### [Required action A]
According to the recipe page, how many records does the National Provider Index (NPI) dataset for Las Vegas contain?
### [Required action B]
From the recipe page, rewrite the stretch from "Have Claude Code, Cursor, Kiro, or" through "web chat window.", swapping "machine" for "computer".

### [Page excerpt]
Senzing CookbookRecipe #INV-001

Vol. II · Investigative & Compliance

Investigative Analysis · Three Variations

Combining Data for
Investigative Analysis

One recipe, three ways to cook it — from open public data
to your own POC to a production-grade deployment

* your mileage may vary

About this recipe

Investigative processes benefit from combining diverse data sets. The added context gives alerting functions and analysts what they need to make higher-quality decisions. In this recipe, we demonstrate combining three sources of data — a transactional, a derogatory, and a reference data source — and building a custom interactive web interface to explore the results.

▶

Watch

Clair Sullivan makes this dish Off-the-Shelf with Open Data

Variation AOff-the-ShelfOpen data only · ~45 min

Variation BDIY POCAdd your own data · 2–3 hours

Variation CProductionProduction deployment · <40 hours*

📺

Variation A

Off-the-Shelf — Open Data, No Prep Required

Everything is provided. Three Las Vegas CORD snapshots (open data), your LLM, the Senzing MCP, three prompts. The MCP locates each dataset and hands your LLM a download URL — no manual hunting or data wrangling. Nothing to bring but a free evaluation license, which your LLM can request for you via the MCP and it arrives almost immediately.

Ingredients

Everything you need to get started

Tools

A coding LLM — Claude Code, Cursor, Kiro, or VS Code with an AI extension
Senzing MCP server — connected to your LLM. Gives the LLM access to Senzing’s documentation, anti-patterns, datasets for testing, and guides for building dashboards and reports
Senzing SDK — installed locally, automatically via the MCP. No data flow to Senzing, Inc.

Data — located and downloaded automatically via the Senzing MCP

PPP Loans for Las Vegas — 3,488 Paycheck Protection Program recipients, Senzing-mapped and ready to load. The MCP provides the download URL; your LLM fetches it automatically.
US Dept. of Labor Violations for Las Vegas — 1,554 employer compliance actions and citations. Same pattern — MCP locates it, LLM downloads and loads it.
National Provider Index (NPI) for Las Vegas — 71,060 records from the CMS registry of licensed healthcare providers, individual and organizational. MCP-assisted download, no manual wrangling.

Other

A Senzing evaluation license (250k records free) — ask your LLM to request one via the Senzing MCP. It will arrive by email almost immediately. For larger evaluation licenses, contact [email protected].

Prep

Before you start cooking

Set up your coding LLM

Have Claude Code, Cursor, Kiro, or VS Code with an AI assistant open on your machine. This recipe requires a LLM that can write and run code locally — not a web chat window.

Add the Senzing MCP server

In your LLM’s settings, add the Senzing MCP server. In Claude Code it’s under Settings → MCP Servers:

https://mcp.senzing.com/mcp

Confirm it’s working: ask your LLM “What Senzing tools do you have available?” — you should see a list including get_sample_data, mapping_workflow, and others.

Saved data entries
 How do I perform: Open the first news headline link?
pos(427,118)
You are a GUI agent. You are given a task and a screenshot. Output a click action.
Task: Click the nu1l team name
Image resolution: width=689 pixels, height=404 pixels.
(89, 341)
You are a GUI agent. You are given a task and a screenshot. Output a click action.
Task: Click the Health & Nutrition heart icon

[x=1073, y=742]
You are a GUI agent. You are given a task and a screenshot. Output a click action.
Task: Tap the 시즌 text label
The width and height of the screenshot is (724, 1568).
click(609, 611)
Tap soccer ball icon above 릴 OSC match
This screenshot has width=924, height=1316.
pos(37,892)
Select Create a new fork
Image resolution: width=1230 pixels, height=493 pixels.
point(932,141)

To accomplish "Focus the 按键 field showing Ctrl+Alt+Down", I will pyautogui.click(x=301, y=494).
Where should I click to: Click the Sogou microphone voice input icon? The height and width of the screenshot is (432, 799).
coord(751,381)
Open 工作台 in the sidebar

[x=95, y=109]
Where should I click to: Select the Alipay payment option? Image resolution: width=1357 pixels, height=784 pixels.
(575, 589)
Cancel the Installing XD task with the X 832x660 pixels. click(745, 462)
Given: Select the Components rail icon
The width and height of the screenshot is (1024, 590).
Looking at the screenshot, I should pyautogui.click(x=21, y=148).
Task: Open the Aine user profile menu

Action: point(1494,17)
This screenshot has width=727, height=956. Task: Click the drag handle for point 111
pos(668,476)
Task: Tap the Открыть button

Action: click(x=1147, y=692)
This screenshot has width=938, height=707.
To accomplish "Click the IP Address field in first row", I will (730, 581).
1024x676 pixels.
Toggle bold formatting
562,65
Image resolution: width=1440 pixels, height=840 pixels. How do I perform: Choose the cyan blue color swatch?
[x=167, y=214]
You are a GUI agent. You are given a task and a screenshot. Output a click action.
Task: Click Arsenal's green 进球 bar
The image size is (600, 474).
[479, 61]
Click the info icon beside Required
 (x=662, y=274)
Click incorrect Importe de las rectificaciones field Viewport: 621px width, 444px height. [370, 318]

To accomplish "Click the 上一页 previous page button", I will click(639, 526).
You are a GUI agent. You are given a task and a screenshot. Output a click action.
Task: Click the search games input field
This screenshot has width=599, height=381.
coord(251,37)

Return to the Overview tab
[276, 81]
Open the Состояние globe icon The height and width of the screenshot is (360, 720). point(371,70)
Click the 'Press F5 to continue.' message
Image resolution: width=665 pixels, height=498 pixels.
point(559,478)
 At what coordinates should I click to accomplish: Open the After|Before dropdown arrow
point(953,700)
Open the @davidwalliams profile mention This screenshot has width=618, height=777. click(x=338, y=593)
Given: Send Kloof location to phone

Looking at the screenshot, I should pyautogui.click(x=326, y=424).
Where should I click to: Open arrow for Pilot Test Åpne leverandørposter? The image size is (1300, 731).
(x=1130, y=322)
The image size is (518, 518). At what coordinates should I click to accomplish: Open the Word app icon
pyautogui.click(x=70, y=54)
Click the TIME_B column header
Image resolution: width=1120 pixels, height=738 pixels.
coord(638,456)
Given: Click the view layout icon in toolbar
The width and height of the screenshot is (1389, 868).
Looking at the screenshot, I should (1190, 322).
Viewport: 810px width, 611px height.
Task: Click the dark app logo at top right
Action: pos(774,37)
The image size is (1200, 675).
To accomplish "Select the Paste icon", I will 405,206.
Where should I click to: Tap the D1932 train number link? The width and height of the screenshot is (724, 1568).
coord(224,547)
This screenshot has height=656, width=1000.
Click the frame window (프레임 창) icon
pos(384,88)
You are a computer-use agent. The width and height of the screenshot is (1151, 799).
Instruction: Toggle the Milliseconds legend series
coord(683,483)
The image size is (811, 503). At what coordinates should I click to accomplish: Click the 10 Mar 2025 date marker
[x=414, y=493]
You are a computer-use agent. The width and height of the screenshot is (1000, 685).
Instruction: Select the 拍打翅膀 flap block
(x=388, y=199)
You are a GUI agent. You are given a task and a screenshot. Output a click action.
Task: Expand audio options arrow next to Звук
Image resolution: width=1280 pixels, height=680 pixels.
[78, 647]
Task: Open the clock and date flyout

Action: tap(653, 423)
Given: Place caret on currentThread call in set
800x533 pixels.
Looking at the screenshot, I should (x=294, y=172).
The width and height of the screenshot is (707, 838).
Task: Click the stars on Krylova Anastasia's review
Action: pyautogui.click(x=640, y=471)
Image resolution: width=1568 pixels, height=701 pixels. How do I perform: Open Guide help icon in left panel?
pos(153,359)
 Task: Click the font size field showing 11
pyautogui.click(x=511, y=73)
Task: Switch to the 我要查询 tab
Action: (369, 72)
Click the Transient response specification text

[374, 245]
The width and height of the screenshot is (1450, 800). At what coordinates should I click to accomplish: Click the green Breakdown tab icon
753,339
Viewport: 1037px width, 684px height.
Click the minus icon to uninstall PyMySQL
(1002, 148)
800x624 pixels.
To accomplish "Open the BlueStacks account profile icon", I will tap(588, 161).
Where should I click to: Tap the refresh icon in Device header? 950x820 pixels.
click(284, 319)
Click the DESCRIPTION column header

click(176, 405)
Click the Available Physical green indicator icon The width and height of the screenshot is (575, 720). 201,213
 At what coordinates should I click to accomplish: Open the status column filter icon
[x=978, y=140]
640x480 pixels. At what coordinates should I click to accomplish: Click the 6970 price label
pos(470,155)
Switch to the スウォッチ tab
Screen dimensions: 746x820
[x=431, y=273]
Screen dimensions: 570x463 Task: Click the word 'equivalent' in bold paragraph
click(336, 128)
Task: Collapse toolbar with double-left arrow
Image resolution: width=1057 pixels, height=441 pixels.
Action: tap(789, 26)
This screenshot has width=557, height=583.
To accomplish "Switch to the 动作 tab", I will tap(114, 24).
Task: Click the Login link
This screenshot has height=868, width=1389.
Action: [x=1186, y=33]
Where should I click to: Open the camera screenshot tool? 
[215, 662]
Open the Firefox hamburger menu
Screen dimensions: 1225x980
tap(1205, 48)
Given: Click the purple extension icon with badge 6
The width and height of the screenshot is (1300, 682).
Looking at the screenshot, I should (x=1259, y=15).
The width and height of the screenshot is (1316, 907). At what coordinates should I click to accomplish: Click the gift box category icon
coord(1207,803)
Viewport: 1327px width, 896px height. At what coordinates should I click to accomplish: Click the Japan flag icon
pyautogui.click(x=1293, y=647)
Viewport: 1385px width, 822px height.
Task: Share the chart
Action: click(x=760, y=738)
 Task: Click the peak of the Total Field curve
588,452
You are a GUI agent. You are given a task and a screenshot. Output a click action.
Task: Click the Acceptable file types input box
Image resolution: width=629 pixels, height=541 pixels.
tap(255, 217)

### [Exercise solution A]
It contains 71,060 records.

### [Exercise solution B]
Have Claude Code, Cursor, Kiro, or VS Code with an AI assistant open on your computer. This recipe requires a LLM that can write and run code locally — not a web chat window.